**Instruction:**
Reproduce each of the following items line for line, with no changes.

**********

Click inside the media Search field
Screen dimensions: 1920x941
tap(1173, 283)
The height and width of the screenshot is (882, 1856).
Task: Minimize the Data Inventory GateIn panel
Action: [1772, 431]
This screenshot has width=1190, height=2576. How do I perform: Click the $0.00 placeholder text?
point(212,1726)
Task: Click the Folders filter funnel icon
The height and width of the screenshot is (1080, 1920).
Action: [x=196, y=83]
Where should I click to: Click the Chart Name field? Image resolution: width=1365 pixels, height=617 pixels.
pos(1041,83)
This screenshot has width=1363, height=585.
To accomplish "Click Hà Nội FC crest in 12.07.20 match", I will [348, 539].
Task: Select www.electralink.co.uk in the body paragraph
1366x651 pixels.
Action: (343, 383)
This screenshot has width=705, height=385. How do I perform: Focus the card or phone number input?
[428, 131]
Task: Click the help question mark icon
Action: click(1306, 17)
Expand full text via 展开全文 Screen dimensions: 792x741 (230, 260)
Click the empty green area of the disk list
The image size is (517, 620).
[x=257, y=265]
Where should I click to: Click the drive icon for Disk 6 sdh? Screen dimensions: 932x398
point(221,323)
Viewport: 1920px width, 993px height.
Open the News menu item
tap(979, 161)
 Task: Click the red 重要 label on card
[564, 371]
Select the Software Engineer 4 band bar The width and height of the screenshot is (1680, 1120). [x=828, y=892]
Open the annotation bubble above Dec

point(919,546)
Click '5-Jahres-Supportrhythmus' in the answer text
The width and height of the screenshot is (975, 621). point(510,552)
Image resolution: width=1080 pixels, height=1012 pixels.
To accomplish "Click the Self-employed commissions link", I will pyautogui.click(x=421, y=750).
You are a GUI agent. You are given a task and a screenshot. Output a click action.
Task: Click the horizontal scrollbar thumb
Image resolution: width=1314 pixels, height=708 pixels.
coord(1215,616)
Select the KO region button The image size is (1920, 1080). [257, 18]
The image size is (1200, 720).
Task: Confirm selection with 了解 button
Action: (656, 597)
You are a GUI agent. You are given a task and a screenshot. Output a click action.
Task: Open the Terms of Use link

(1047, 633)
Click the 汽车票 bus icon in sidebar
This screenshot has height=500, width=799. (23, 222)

**********

**The completed task:**
Click inside the media Search field
Screen dimensions: 1920x941
tap(1173, 283)
The height and width of the screenshot is (882, 1856).
Task: Minimize the Data Inventory GateIn panel
Action: [1772, 431]
This screenshot has width=1190, height=2576. How do I perform: Click the $0.00 placeholder text?
point(212,1726)
Task: Click the Folders filter funnel icon
The height and width of the screenshot is (1080, 1920).
Action: [x=196, y=83]
Where should I click to: Click the Chart Name field? Image resolution: width=1365 pixels, height=617 pixels.
pos(1041,83)
This screenshot has width=1363, height=585.
To accomplish "Click Hà Nội FC crest in 12.07.20 match", I will [348, 539].
Task: Select www.electralink.co.uk in the body paragraph
1366x651 pixels.
Action: (343, 383)
This screenshot has width=705, height=385. How do I perform: Focus the card or phone number input?
[428, 131]
Task: Click the help question mark icon
Action: click(1306, 17)
Expand full text via 展开全文 Screen dimensions: 792x741 (230, 260)
Click the empty green area of the disk list
The image size is (517, 620).
[x=257, y=265]
Where should I click to: Click the drive icon for Disk 6 sdh? Screen dimensions: 932x398
point(221,323)
Viewport: 1920px width, 993px height.
Open the News menu item
tap(979, 161)
 Task: Click the red 重要 label on card
[564, 371]
Select the Software Engineer 4 band bar The width and height of the screenshot is (1680, 1120). [x=828, y=892]
Open the annotation bubble above Dec

point(919,546)
Click '5-Jahres-Supportrhythmus' in the answer text
The width and height of the screenshot is (975, 621). point(510,552)
Image resolution: width=1080 pixels, height=1012 pixels.
To accomplish "Click the Self-employed commissions link", I will pyautogui.click(x=421, y=750).
You are a GUI agent. You are given a task and a screenshot. Output a click action.
Task: Click the horizontal scrollbar thumb
Image resolution: width=1314 pixels, height=708 pixels.
coord(1215,616)
Select the KO region button The image size is (1920, 1080). [257, 18]
The image size is (1200, 720).
Task: Confirm selection with 了解 button
Action: (656, 597)
You are a GUI agent. You are given a task and a screenshot. Output a click action.
Task: Open the Terms of Use link

(1047, 633)
Click the 汽车票 bus icon in sidebar
This screenshot has height=500, width=799. (23, 222)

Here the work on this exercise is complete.